**What the task asks**
Every entry, from first to last, must be written out exactly.

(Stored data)

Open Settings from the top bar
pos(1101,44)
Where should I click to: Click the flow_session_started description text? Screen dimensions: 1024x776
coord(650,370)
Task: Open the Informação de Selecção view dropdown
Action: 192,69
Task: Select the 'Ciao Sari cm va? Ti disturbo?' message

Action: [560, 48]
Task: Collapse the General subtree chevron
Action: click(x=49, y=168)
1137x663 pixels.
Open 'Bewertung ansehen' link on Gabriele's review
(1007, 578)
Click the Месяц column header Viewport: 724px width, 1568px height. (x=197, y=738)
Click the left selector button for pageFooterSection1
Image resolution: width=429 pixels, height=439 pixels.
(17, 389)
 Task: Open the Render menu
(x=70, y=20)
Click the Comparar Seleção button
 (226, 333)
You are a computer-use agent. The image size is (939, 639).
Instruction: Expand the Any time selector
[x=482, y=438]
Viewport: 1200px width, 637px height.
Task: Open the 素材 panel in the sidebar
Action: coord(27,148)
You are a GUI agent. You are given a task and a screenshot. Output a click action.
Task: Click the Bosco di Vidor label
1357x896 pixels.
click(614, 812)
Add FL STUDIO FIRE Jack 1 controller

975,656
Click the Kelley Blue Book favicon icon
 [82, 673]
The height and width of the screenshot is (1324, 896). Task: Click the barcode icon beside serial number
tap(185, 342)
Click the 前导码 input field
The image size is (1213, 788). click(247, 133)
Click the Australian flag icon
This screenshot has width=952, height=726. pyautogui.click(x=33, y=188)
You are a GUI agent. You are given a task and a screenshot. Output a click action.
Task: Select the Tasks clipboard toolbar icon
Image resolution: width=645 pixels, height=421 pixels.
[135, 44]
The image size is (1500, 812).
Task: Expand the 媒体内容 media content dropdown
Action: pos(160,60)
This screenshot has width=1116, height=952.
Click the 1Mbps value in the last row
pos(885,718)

**Completed task**
Open Settings from the top bar
pos(1101,44)
Where should I click to: Click the flow_session_started description text? Screen dimensions: 1024x776
coord(650,370)
Task: Open the Informação de Selecção view dropdown
Action: 192,69
Task: Select the 'Ciao Sari cm va? Ti disturbo?' message

Action: [560, 48]
Task: Collapse the General subtree chevron
Action: click(x=49, y=168)
1137x663 pixels.
Open 'Bewertung ansehen' link on Gabriele's review
(1007, 578)
Click the Месяц column header Viewport: 724px width, 1568px height. (x=197, y=738)
Click the left selector button for pageFooterSection1
Image resolution: width=429 pixels, height=439 pixels.
(17, 389)
 Task: Open the Render menu
(x=70, y=20)
Click the Comparar Seleção button
 (226, 333)
You are a computer-use agent. The image size is (939, 639).
Instruction: Expand the Any time selector
[x=482, y=438]
Viewport: 1200px width, 637px height.
Task: Open the 素材 panel in the sidebar
Action: coord(27,148)
You are a GUI agent. You are given a task and a screenshot. Output a click action.
Task: Click the Bosco di Vidor label
1357x896 pixels.
click(614, 812)
Add FL STUDIO FIRE Jack 1 controller

975,656
Click the Kelley Blue Book favicon icon
 [82, 673]
The height and width of the screenshot is (1324, 896). Task: Click the barcode icon beside serial number
tap(185, 342)
Click the 前导码 input field
The image size is (1213, 788). click(247, 133)
Click the Australian flag icon
This screenshot has width=952, height=726. pyautogui.click(x=33, y=188)
You are a GUI agent. You are given a task and a screenshot. Output a click action.
Task: Select the Tasks clipboard toolbar icon
Image resolution: width=645 pixels, height=421 pixels.
[135, 44]
The image size is (1500, 812).
Task: Expand the 媒体内容 media content dropdown
Action: pos(160,60)
This screenshot has width=1116, height=952.
Click the 1Mbps value in the last row
pos(885,718)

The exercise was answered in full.